Coronavirus, lockdowns, interest rate cuts and stimulus packages

On the 12th of March the World Health Organization (WHO) declared the coronavirus outbreak a pandemic as it is expected that the virus will spread to all countries across the globe. As of 12 March, 114 countries had been infected and nearly 4,300 people had died. By then, Italy had been the first country to implement a nationwide lockdown.
America then declares a national emergency to help combat the growing virus. Of course, without fail and always willing to spark controversy, Donald Trump suspends funding to the WHO accusing them of mismanaging and covering up the spread of the virus. He also imposes a travel ban on 26 European countries.
South Africa had only just discovered its first case from a man who had contracted the virus while visiting Italy with his wife. The ZAR took a significant knock, and traded above 19 to the US Dollar (weakest level in the history of the rand). The Sasol share price halved as global oil counters were hit by oil’s biggest daily loss since 1991.


The tone had been set and it was time to buckle up. Everyone looked to the central banks.
Ever since the Global Financial Crisis, central banks started gaining momentum as the world’s messiahs. Understandably so, we needed the monetary authorities to help with a financial crisis. Now the world was faced with a health crisis,  a pandemic, and we again looked to our heroes with capes and S’s on their chests. They did not let us down.
Amongst others, the Federal Reserve announced an emergency rate cut of 50bps to combat the coronavirus outbreak. US interest rates moved from 1.75% to 1.25%.
The Bank of England cut interest rates to 0.25% in an emergency move to combat the impact of coronavirus.


President Cyril Ramaphosa declared a national state of disaster and announced measures to contain a COVID-19 outbreak. 27 March was the first day of South Africa’s hard lockdown that was meant to last 3 weeks. The borders are closed and no travel will be allowed between provinces.  All gatherings, apart from funerals and for work are prohibited.
Our very own superheroes here, The South African Reserve Bank, step in. They reduce the policy rate with 100bps to 5.25%, and announces new liquidity measures to support banks, including a lower rate for commercial banks to borrow money from the SARB.  This is an attempt to ease the pressure on banks caused by the coronavirus outbreak. They also announced that they will increase the daily repo auctions to two per day.
SARB announces another 100bps rate cut, effective 15 April, in an emergency meeting. They announce that they will reduce overnight repo auctions to one per day from the two daily auctions it had implemented in March to inject liquidity into banking system to combat the effect of the coronavirus.
On the 15th of May they again reduce the repo rate by 50bps bringing the total interest rate cuts to 275bps so far in 2020.

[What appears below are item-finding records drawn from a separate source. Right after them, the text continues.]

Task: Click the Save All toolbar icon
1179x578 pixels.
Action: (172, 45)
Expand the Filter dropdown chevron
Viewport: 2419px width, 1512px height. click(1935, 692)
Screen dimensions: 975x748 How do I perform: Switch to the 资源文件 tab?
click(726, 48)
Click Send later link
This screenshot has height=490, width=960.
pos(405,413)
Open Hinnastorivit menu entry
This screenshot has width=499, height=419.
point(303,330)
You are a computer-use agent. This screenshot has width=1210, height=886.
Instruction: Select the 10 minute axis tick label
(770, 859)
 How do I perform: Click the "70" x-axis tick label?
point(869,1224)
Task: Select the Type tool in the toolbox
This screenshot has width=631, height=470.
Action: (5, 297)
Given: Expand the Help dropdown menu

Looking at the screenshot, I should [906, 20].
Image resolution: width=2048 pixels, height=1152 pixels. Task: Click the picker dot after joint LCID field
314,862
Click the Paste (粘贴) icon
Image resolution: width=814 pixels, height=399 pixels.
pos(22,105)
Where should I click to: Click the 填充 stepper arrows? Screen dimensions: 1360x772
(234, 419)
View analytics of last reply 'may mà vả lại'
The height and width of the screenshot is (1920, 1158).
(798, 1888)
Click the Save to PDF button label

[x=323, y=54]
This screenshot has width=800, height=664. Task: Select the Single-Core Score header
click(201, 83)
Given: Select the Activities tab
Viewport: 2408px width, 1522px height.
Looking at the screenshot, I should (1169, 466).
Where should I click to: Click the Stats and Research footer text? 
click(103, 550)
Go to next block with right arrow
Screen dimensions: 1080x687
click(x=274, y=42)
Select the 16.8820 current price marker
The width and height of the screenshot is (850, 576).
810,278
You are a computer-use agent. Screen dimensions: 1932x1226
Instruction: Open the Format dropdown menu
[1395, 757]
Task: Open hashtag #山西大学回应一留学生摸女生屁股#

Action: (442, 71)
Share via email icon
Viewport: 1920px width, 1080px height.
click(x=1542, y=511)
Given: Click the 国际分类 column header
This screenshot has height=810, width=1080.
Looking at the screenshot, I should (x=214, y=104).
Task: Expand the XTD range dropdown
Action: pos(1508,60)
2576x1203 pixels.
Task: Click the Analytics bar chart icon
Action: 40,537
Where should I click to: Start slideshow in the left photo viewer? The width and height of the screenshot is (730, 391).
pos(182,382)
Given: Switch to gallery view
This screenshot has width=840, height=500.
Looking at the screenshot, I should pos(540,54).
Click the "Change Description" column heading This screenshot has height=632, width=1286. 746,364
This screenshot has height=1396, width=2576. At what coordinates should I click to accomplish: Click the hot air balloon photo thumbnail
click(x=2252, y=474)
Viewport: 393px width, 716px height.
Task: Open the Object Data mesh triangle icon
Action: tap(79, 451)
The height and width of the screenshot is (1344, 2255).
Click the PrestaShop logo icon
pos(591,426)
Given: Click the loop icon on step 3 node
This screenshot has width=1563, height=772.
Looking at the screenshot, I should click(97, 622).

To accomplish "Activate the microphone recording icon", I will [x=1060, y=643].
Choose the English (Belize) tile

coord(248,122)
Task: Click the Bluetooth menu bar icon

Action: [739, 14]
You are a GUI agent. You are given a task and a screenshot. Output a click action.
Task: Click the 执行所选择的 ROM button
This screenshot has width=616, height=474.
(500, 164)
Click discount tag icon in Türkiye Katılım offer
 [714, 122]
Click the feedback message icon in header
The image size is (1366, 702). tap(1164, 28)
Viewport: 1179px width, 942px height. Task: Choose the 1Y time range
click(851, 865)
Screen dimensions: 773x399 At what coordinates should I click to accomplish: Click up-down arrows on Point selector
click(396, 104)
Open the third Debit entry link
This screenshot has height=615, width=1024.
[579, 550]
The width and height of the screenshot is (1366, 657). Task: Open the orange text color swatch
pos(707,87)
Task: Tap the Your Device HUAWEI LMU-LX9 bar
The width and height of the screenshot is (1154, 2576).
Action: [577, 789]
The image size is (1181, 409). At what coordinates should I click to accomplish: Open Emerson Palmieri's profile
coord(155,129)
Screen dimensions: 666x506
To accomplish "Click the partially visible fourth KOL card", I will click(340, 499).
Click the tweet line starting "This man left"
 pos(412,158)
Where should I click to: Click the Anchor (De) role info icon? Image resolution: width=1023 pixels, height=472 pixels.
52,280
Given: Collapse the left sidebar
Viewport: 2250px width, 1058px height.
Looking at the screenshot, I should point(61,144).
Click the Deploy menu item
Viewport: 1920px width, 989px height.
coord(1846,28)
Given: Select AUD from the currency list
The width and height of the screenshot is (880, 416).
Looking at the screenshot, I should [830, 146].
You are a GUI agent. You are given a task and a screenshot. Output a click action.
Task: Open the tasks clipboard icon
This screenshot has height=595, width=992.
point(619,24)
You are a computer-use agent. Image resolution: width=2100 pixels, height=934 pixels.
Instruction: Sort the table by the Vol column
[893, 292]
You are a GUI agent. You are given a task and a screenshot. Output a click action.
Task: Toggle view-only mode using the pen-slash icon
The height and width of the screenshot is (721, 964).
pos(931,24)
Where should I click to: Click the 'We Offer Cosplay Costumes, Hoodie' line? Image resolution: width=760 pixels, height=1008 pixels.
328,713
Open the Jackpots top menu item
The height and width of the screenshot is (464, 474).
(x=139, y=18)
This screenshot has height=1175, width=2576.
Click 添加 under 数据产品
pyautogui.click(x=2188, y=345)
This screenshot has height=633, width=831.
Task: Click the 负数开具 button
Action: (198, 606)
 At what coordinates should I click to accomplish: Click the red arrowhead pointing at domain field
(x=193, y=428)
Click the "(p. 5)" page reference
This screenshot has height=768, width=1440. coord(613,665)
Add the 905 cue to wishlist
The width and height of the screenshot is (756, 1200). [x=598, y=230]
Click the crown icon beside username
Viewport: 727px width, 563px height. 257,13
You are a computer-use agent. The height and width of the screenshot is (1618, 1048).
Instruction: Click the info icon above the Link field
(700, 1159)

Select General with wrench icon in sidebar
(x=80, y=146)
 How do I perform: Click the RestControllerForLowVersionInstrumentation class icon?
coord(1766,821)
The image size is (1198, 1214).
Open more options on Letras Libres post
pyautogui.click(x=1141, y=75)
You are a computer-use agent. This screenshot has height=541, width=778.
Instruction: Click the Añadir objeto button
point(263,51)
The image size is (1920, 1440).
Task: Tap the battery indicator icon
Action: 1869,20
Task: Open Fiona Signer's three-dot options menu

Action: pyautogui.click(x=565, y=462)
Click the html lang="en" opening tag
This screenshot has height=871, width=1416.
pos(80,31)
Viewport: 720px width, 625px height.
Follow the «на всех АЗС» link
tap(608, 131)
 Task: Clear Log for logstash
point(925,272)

Four subjects are trending… Coronavirus, lockdowns, interest rate cuts and stimulus packages. At this point, Covid cases has passed the 1 million mark and more than 42,000 people have died worldwide.


Meanwhile, the rest of the world was trying to keep turning, and get life back to normal. Senator Bernie Sanders dropped out of the presidential election and Joe Biden is announced as the new Democratic nominee. S&P, in the middle of the biggest world crisis of my generation, lowers South Africa's sovereign credit rating further into non-investment grade.

After the perfect Olympic logo was designed, the Tokyo 2020 Olympics are postponed to 2021 due to the rise of COVID-19 cases. The Olympic Games had never been postponed or cancelled for something other than war.


George Floyd is killed in Minneapolis while being arrested. Videos made by witnesses are then released to the public the next day which trigger worldwide protest against racism… #BlackLivesMatter


By the end of June, the world was right in the thick of things. It was all happening and it was a fine mess!